During the next two minutes, it climbed and dropped two more times, reaching a peak altitude of 3,200 feet msl. Pitch angle ranged from 50-degrees nose up to 60-degrees nose down and airspeed varied between 50 knots and 172 kt. Bank angles reached 75 degrees. The final data point showed the airplane pitched 30 degrees nose down and partially inverted, banked 120 degrees over the right wing.

The data logger also recorded that the autopilot was engaged about five seconds after takeoff at an altitude of 940 feet msl, just 61 feet above field elevation. However, instead of altitude preselect mode (already programmed for 3,000 feet with an 850 fpm rate of climb), it was set for altitude hold. This automatically set the altitude bug to 940 feet msl, which the autopilot attempted to recapture as the airplane climbed. The series of inputs recorded during the subsequent oscillations led the NTSB to conclude that “the pilot never adequately regained control of the airplane” while attempting to reset the altitude and heading bugs.

Of course, he had alternatives. The most obvious would have been to disconnect the autopilot and hand-fly the climb. Once he had leveled off at a safe altitude, ATC could have provided vectors if he needed time to sort out the box.
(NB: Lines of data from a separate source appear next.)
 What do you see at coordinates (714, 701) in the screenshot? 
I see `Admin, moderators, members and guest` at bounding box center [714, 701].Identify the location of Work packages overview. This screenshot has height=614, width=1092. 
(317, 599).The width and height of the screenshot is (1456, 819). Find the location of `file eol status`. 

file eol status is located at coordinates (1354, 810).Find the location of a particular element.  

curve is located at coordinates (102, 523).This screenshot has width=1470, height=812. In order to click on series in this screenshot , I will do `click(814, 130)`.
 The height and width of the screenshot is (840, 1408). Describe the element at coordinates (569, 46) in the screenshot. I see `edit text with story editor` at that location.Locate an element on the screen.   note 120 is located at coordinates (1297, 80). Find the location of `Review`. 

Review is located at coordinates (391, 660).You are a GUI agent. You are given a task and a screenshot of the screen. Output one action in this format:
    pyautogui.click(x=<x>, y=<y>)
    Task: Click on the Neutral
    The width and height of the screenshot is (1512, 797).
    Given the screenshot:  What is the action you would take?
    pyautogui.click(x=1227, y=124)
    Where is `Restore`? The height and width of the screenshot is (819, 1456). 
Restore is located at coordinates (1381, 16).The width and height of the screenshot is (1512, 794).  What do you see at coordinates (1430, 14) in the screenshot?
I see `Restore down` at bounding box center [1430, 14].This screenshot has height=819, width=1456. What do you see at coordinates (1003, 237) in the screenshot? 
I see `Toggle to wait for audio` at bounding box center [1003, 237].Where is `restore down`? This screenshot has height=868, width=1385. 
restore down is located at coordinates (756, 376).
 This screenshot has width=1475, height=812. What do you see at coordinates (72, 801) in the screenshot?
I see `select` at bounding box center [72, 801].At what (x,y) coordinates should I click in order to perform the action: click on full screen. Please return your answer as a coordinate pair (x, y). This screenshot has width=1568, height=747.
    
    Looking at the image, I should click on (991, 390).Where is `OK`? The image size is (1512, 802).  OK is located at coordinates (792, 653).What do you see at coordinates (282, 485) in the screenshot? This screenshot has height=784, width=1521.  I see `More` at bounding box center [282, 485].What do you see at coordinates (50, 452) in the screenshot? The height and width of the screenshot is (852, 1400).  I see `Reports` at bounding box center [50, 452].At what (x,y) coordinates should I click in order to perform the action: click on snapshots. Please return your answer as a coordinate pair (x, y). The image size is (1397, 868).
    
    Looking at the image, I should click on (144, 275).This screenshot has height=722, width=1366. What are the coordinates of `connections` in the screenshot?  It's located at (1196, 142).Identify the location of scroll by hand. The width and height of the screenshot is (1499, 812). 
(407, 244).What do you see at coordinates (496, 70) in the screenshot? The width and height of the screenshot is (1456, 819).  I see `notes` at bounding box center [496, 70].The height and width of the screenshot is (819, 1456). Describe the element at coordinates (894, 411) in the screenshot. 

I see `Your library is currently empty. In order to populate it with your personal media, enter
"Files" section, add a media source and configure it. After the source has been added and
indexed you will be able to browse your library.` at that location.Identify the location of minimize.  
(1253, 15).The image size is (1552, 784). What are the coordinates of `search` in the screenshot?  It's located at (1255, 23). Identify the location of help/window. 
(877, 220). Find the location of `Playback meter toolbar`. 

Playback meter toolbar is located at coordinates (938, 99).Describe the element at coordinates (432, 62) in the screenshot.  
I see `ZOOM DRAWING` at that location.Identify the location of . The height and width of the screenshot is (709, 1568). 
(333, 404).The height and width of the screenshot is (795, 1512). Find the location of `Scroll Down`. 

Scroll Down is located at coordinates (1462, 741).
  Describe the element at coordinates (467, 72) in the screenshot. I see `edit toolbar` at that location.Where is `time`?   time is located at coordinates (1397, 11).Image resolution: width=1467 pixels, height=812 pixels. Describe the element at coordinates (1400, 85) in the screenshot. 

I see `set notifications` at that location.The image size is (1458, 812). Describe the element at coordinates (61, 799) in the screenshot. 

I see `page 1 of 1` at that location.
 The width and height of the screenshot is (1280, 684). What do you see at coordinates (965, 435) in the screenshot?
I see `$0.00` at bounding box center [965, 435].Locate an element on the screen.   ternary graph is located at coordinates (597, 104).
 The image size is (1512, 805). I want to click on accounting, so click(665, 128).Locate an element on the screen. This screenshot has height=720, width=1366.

And at least three times after control of the airplane had been compromised, it reached altitudes that would have allowed successful deployment of the ballistic parachute. In the confusion of that brief, chaotic flight, however, he didn’t do either one.

He was not a novice instrument pilot, but he was fairly new to the Cirrus. When he had taken delivery of it six months earlier, he had claimed 400 hours of instrument time, unusually high for a 1,300-hour pilot. Almost 80 percent of his flight time was multiengine, and he had previously owned a Beech Duke, so he knew how fast things can happen in high-performance aircraft, but he may have been a little rusty. He had only taken the VFR phase of Cirrus transition training; his registration cited 20 hours of flight time in the preceding year, four of them by instruments. He was probably also new to glass: The Duke was a 1969 model, so it seems likely that most of his instrument time had been flown behind conventional gauges.

Events earlier that same day had offered a strong hint that he wasn’t quite keeping up with the airplane. The pilot and his passenger had arrived about three hours before the accident in weather close to minimums. They had flown the ILS to Runway 24—but only after missing three coupled approaches in which the autopilot captured the localizer but was apparently never armed to track the glideslope. That might have been enough to justify a decision that he had flown enough for one day—and that he needed a little more practice before his next launch into low weather.